Emperyalist devletlerin desteklediği, silah ve mühimmat verdiği ayrılıkçı PKK’yı bu devletler kurdular. Amaçları Ortadoğu’da demokrasi ile yönetilen güçlü bir Türkiye’nin olmamasıdır. Dikkat edilirse Ortadoğu’da huzur yoktur. Etnik ve meshepsel çatışmalar vardır. Bunları körükleyenler emperyalist güçlerdir. Ortadoğu’daki ülkeler savaşacaklar ki bunlardan silah alsın, silah sanayileri de gelişsin. Ortadoğu’nun yer altı zenginliklerini de sömürsünler. Akdeniz bugün emperyalist güçlerin gölü haline geldi. Doğu Akdeniz’de yer altı zenginliği olarak petrol ve doğalgaz var. Bunu da sömürmek istiyorlar. Buna karşı çıkan paşalarımızı, uydurma delillerle Ergenekon, Balyoz davaları ile hapse attırdılar. Deniz kuvvetlerimizi tamamen pasifize ettiler. Bu davalar ABD’de, Türkiye masası tarafından yazıldı, Türkiye’de uygulandı. İktidarda olanlar bunu bildiği halde, koltuklarında oturabilmek için bu senaryolara destek verdiler. Genel Kurmay Başkanımızı bile ‘terör örgütü kurdu’ senaryosu ile hapse attırdılar. Davaların savcısı da, zamanın başbakanı R.T.Erdoğan’dı.

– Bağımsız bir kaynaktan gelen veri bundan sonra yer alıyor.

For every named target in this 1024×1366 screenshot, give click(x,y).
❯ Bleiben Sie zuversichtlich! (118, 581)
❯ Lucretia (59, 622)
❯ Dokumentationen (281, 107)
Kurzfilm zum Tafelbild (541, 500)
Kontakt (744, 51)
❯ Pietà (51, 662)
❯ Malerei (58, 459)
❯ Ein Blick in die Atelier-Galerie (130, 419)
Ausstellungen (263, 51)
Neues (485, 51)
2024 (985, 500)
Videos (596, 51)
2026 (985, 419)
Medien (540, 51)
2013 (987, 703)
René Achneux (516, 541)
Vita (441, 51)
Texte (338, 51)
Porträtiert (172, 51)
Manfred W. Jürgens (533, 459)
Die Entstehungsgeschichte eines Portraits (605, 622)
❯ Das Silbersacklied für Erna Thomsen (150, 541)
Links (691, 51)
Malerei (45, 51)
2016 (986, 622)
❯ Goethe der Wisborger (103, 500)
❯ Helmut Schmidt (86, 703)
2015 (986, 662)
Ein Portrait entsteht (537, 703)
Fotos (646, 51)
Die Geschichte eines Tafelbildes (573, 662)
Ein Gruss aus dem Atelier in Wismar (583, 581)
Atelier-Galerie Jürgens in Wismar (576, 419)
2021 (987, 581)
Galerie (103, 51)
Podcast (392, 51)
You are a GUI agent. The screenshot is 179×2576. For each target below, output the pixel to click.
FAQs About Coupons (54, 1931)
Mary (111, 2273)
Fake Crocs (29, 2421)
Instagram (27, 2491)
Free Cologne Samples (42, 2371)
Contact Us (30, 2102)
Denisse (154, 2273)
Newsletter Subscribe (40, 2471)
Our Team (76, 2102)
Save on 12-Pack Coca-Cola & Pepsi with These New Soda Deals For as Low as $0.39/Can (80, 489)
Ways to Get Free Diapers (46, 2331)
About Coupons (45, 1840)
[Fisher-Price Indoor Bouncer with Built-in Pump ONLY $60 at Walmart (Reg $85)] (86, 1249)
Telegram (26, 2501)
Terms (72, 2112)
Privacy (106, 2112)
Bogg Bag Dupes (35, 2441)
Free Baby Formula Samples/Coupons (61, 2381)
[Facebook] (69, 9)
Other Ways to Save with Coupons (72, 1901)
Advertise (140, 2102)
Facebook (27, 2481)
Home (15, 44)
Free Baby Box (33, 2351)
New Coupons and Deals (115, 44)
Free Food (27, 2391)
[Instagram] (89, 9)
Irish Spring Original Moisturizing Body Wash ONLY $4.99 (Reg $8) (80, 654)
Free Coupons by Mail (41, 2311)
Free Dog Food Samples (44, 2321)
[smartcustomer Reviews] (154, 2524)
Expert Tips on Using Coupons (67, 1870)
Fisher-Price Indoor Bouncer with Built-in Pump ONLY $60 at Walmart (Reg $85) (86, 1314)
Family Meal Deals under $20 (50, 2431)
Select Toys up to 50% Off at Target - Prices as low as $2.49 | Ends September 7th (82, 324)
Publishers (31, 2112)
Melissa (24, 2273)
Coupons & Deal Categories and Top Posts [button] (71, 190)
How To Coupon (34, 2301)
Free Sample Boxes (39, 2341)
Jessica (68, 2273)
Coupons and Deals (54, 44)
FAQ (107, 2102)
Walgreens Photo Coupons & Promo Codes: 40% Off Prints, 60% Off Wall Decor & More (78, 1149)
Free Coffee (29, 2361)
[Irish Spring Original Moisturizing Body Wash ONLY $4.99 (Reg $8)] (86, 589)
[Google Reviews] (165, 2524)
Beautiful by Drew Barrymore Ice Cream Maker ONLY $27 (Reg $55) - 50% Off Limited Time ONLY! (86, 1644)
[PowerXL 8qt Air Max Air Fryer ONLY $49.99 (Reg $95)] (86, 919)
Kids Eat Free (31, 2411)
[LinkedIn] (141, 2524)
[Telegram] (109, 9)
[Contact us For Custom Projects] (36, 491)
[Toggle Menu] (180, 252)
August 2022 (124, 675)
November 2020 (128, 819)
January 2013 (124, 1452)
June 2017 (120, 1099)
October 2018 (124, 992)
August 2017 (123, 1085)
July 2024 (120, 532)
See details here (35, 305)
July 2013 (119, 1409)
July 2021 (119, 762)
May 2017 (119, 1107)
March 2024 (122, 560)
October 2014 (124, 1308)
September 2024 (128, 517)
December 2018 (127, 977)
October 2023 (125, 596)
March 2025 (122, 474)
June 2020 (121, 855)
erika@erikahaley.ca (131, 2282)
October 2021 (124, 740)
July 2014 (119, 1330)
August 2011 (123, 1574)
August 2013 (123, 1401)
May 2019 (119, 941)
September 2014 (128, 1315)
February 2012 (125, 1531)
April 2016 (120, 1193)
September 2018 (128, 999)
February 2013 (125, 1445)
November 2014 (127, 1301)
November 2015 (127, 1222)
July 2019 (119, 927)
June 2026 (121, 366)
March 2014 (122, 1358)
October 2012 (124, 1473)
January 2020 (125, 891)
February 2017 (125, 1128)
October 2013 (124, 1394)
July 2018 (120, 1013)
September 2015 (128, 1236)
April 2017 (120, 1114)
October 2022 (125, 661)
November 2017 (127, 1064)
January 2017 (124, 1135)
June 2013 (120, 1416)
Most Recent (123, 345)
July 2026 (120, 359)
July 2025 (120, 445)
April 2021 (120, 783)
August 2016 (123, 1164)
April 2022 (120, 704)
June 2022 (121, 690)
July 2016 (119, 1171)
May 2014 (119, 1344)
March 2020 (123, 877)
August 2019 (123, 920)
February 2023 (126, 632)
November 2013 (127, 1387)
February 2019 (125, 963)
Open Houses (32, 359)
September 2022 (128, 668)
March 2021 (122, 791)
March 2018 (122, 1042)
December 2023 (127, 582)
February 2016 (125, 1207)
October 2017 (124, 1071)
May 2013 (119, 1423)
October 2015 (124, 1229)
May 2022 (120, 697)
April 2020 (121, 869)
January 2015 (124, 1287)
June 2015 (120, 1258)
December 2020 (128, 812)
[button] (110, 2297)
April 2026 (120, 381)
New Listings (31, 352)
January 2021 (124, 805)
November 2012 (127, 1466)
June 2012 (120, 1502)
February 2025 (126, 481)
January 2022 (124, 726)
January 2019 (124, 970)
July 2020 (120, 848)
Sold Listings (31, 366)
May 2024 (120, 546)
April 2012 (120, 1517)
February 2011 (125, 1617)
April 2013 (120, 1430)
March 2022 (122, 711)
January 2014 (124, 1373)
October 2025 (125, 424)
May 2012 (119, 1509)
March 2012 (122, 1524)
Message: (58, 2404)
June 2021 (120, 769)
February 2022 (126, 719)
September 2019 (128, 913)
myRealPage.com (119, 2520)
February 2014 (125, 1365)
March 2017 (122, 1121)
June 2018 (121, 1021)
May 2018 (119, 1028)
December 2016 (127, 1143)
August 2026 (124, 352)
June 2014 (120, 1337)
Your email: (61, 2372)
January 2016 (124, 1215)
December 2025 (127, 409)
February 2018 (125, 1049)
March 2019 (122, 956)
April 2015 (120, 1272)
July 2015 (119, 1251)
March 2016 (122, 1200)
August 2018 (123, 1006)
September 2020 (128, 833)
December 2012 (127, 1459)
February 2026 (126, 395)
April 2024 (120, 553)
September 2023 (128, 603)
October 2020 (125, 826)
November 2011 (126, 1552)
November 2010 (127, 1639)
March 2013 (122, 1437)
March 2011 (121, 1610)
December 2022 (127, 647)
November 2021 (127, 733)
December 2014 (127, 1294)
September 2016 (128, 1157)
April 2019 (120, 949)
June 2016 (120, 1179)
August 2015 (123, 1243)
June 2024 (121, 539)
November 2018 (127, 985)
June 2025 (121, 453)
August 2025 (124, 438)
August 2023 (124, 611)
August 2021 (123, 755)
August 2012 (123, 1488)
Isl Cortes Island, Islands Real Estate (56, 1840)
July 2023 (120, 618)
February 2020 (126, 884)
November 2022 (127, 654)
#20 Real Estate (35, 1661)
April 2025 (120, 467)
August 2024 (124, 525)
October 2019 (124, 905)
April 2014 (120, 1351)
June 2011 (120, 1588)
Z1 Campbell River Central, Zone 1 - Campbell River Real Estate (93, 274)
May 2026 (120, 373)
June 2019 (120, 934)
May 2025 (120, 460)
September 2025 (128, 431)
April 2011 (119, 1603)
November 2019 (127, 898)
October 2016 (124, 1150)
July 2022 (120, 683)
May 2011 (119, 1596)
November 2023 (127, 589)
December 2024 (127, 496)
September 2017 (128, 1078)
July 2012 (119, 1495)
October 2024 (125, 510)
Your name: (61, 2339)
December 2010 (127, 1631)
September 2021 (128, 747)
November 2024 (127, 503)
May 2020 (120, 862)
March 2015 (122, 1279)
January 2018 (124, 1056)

Bugünde ABD destekli PKK, ülkemizde kan döküyor. Gencecik erlerimiz, subaylarımız, polislerimiz şehit oluyor. Dün, “Siyasete beyaz kefenle girdim”, “Baldıran şerbeti içerim” diyenlerden bugün ses çıkmıyor. Çözüm süreci başlattılar (ki olması lazım), çözüm sürecinde işler yolunda giderken baldıran şerbeti içmek kolay. O günlerde değil, bugünlerde baldıran şerbeti içeceksin. Hani ne olursa olsun vazgeçmeyecektiniz. Ne olursa olsun dönmeyecektiniz. “Bedeli ne olursa olsun canımızla bile ödemeye hazırız” diyenler nerede şimdi, ne oldu o siyasetçilere? “Öcalan’ın düşünceleri (ki amacı ülkeyi bölmek) bizimde düşüncelerimizdir” diyen R.T.Erdoğan’dır.
7 Haziran seçimleri her şeyi berbat etti. Başkanlık hayal oldu. Çözüm sürecide rafa kaldırıldı. Çözüm süreci devam etmeliydi. Masaya oturulurken ön şart koşulmalıydı. “PKK silah bırakacak, örgütlenilmeyecek, terör duracak” denilecekti. Aksi takdirde “Devletimiz her türlü tedbiri alır, bekası için görevi neyse onu uygular” denilecekti. Masum bir çocukla masaya oturur gibi oturmayacaktınız. Kaşınızda eli kanlı ve silahlı bir terör örgütü vardı. Ona masada şeker vererek kandıracağınızı mı sandınız. Şehitlerimiz geliyor, ülke kan ağlıyor. Şimdi ‘bizi aldattılar’ diyorsunuz. Sizler devlet adamı olamamışsınız. PKK yetkilisi ne diyor, “Çözüm sürecinde büyüdük, örgütlendik, mühimmatımızı tedarik ettik, eylem hazırlıklarımızı yaptık”. O zaman adama sorarlar, “Sen devlet olarak ne yaptın?” Sizler bugün gelinen noktadan utanın. Sadece utanmakta yetmez, yüce divanda vatana ihanetten yargılanmanız gerekir.
Şu ifadelerden her biri vatana ihanettir. Eğer Türkiye’de hukuk olsa.
1-Cumhurbaşkanı Erdoğan, “Çözüm sürecinde örgüt şehirlere mühimmat yığmış”
2-AKP yöneticisi, “İyi niyetimizden istifade edip, mayın döşeyerek hazırlık yapmışlar”
3-Başka bir AKP yöneticisi, “İki buçuk yıllık süreç içinde ne yazık ki devletin göz yumması sonucu, örgüt sığınak yaptı”
4-İktidar yanlısı gazeteci, “Çözüm sürecinden yararlanarak mayın döşemişler”
5-Başka bir iktidar yanlısı gazeteci, “PKK yollara mayın döşüyordu, devletin bunlardan haberi vardı. Devlet mayınlara iyi niyetinden göz yumdu”
Ey iktidar, başbakan, cumhurbaşkanı, nerede senin MİT’in, emniyetin, jandarman? Onlara ‘durun çözüm sürecini bozmayın’ dediniz. Bugün akan kan sizin eseriniz. Şehitlerimizin hesabını vermelisiniz. Vatana ihanet ettiniz.